M45 by Ron Brecher
M45 by Ron Brecher

M45 by Ron Brecher

There’s certainly more to the Pleiades than a name — and Ron Brecher captured it, garnering the Photo of the Week title May 9.

The Pleiades. The Seven Sisters. Messier 45. Pakone Kisik, the hole in the sky. Las siete cabrillas.

It goes by different names, but Ron Brecher called it the “winter jewel” when he submitted the image that won our Photo of the Week May 8.

M45 by Ron Brecher

One of the judges noted that Brecher’s image “has a certain look or texture to the image that I find very appealing.”

“I tried to bring out the surrounding dust clouds, as well as the detail in the reflection nebula,” Brecher wrote.

“Although the star cluster and reflection nebula are the dominant objects in this shot, there are also hundreds of galaxies lying far in the background,” he added.

Brecher said he used a Takahashi FSQ-106 ED IV at f/3.6, a QHY367C one-shot colour camera, an Optolong L-Pro filter and an unguided Paramount MX. Acquisition and focusing was done with TheSkyX. He used an Optec DirectSync motor and controller for focus and a CCDCommander for automation.
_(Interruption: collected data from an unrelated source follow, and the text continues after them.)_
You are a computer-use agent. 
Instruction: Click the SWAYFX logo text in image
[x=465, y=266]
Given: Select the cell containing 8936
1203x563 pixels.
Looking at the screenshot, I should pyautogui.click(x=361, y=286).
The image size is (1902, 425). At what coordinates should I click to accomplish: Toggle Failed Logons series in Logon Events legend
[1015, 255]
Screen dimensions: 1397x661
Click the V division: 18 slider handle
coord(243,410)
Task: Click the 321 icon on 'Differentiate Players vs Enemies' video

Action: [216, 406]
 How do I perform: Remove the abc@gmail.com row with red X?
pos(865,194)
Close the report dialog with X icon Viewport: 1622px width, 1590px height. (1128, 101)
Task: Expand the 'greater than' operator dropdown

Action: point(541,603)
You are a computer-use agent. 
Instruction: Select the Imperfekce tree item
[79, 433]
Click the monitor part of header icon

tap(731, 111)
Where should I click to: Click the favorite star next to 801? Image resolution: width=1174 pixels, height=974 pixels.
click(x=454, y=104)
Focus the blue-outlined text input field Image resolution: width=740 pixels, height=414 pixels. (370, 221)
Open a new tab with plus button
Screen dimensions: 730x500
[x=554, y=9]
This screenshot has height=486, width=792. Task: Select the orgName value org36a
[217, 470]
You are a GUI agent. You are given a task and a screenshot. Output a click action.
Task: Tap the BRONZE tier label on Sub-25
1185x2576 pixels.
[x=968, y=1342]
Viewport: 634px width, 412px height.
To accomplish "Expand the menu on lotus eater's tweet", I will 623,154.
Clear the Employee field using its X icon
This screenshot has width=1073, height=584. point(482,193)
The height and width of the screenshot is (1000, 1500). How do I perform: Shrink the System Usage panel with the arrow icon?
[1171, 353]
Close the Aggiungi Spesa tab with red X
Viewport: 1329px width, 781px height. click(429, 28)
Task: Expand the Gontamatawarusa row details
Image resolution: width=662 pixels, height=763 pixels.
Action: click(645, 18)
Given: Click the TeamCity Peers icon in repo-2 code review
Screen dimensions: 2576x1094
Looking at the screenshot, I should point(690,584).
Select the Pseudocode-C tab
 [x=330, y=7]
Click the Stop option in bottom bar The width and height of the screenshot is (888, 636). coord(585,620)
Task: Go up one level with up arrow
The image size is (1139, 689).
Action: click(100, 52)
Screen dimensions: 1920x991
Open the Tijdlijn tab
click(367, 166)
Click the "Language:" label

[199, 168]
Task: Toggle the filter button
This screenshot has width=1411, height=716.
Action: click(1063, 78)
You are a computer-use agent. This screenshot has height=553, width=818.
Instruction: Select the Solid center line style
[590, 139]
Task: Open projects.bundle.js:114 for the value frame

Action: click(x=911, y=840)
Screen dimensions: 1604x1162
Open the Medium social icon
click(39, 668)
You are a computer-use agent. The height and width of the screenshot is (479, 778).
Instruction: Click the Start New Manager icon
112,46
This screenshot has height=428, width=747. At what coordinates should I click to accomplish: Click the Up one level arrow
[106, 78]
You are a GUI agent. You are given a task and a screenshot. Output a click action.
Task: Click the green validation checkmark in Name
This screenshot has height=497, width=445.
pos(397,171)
Equipment control was done with PrimaLuce Labs Eagle 3 Pro computer, and all pre-processing and processing was done in PixInsight.

“Acquired from my SkyShed in Guelph,” he wrote. “Half-moon, average transparency and poor seeing. Data acquired January 21-February 21, 2020.”

More details about the image are available on his website here.

The honourable mention this week goes to Pierre Tremblay for his image of the Triangulum Galaxy.

M33 by Pierre Tremblay

One judge said he really liked the image, noting the “impressive detail and depth and tastefully presented.”

Tremblay said he acquired data October 21, November 29-30 and December 1, 2019 from his observatory in Notre-Dame-du-Rosaire, in a Class 3 sky on the Bortle scale.

He said he used a Takahashi  FS-102 (845 mm) F8 with Takahashi flattener 1.04X and robofocus. His camera was a Qs-583 WSG and Meade DSI Pro as a guide camera. For filters, he used Astrodon E-series first generation colour filters and an Astrodon h-alpha 5nm filter. The mount was a Losmandy G-11 Gemini 1 level 4, with Ovision gear upgrade.

Tremblay said the image was processed with MaximDL, ImagesPlus, Registar and Photoshop.

As for exposures, he took 6 at 350 seconds, binned 2 for red;  6 at 300 seconds, binned two each for green and for blue; and 5 at 1200 seconds for luminance — an LLRGB composite.